Recorrieron los escombros de la ciudad sin mirar siquiera donde pisaban, no tenían tiempo para irse con cuidado. Vieron cuerpos en el suelo, vestían uniformes militares; habían sido sus compañeros, estuvieron defendiendo la posición durante días, en lo que terminaban de extraer a unas personas que se habían refugiado en un estacionamiento. Les había tomado semanas el dejar la zona “aceptablemente segura”, tiempo en que sufrieron muchas bajas. Finalmente consiguieron estabilizar el lugar el tiempo suficiente para extraer a cientos de personas en varios helicópteros; pero no eran suficientes, muchas más se habían quedado atrás, rogando su extracción al momento que la última aeronave partía. Los militares llevaron con ellos a tanta gente como pudieron pero la imagen de toda esa gente que se había quedado atrás era demasiado. Al menos para ellos cuatro era insoportable.
El instigador lideraba el camino, el resto le seguía cerca. Escucharon el caer de unas rocas a su derecha, voltearon y vieron a la criatura: un sheitan de cerca de tres metros, horrible como siempre lo eran esas criaturas. Tenía la cabeza grande y adornada con varios enormes cuernos que nacían desde la frente y recorrían su espalda y alrededor del cuello, parecía como la melena de un león. Sus brazos eran fuertes y largos, cubiertos de pelaje negro, sobresalían espinas en los hombros y antebrazos.
—¡Vamos, vamos! —Gritó el instigador. —¡No dejen que se acerque!

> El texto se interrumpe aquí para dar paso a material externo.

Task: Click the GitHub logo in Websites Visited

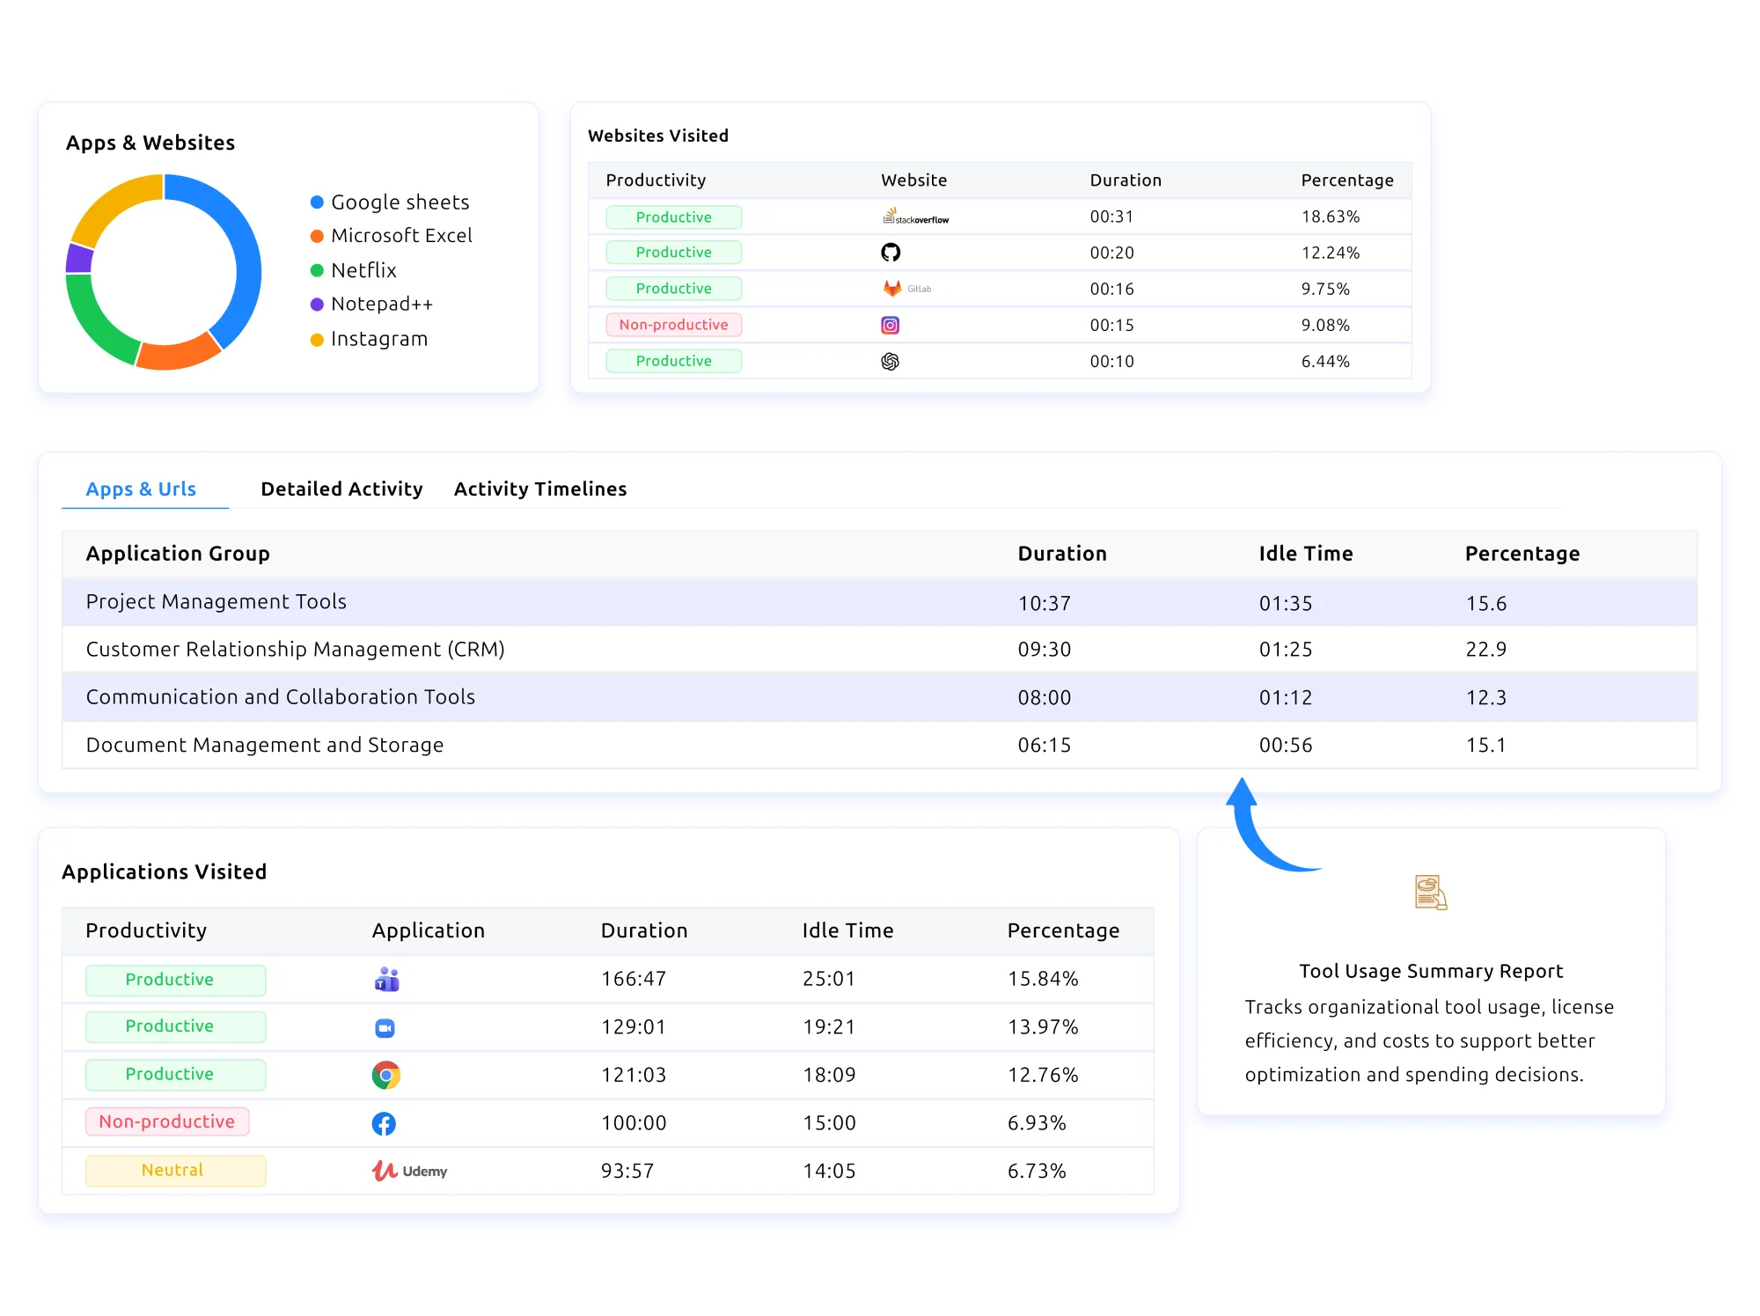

Los cuatro hombres dispararon sus M16 pero el sheitan ni se inmutó, corrió de frente a ellos, absorbiendo las balas; logró alcanzarlos y hubieron de romper la formación.
El sheitan quedó en medio de los cuatro soldados, quienes disparaban encontrados hacia la criatura, intentaban matarla al mismo tiempo que pretendían no matarse entre ellos. El sheitan parecía confundido, quizá por recibir ataques a cada lado, lanzaba zarpazos al aire y gruñía furioso. A uno de los soldados se le terminaron las balas, trató de recargar; no hizo nada mal, no titubeó, era un elemento experimentado; pero el sheitan fue muy rápido, tomó el instante en que el pobre sujeto no disparaba para lanzarse en su contra sin que sus tres compañeros pudiesen hacer algo para ayudarle. El pobre recibió el ataque de frente, ni siquiera alcanzó a cubrirse el rostro. Tenía al demonio sobre él, sus colmillos se incrustaban en su cráneo, sus garras se hundían en su piel; la sangre comenzó a brotar a raudales y el sheitan arrancaba más y más pedazos del pobre hombre.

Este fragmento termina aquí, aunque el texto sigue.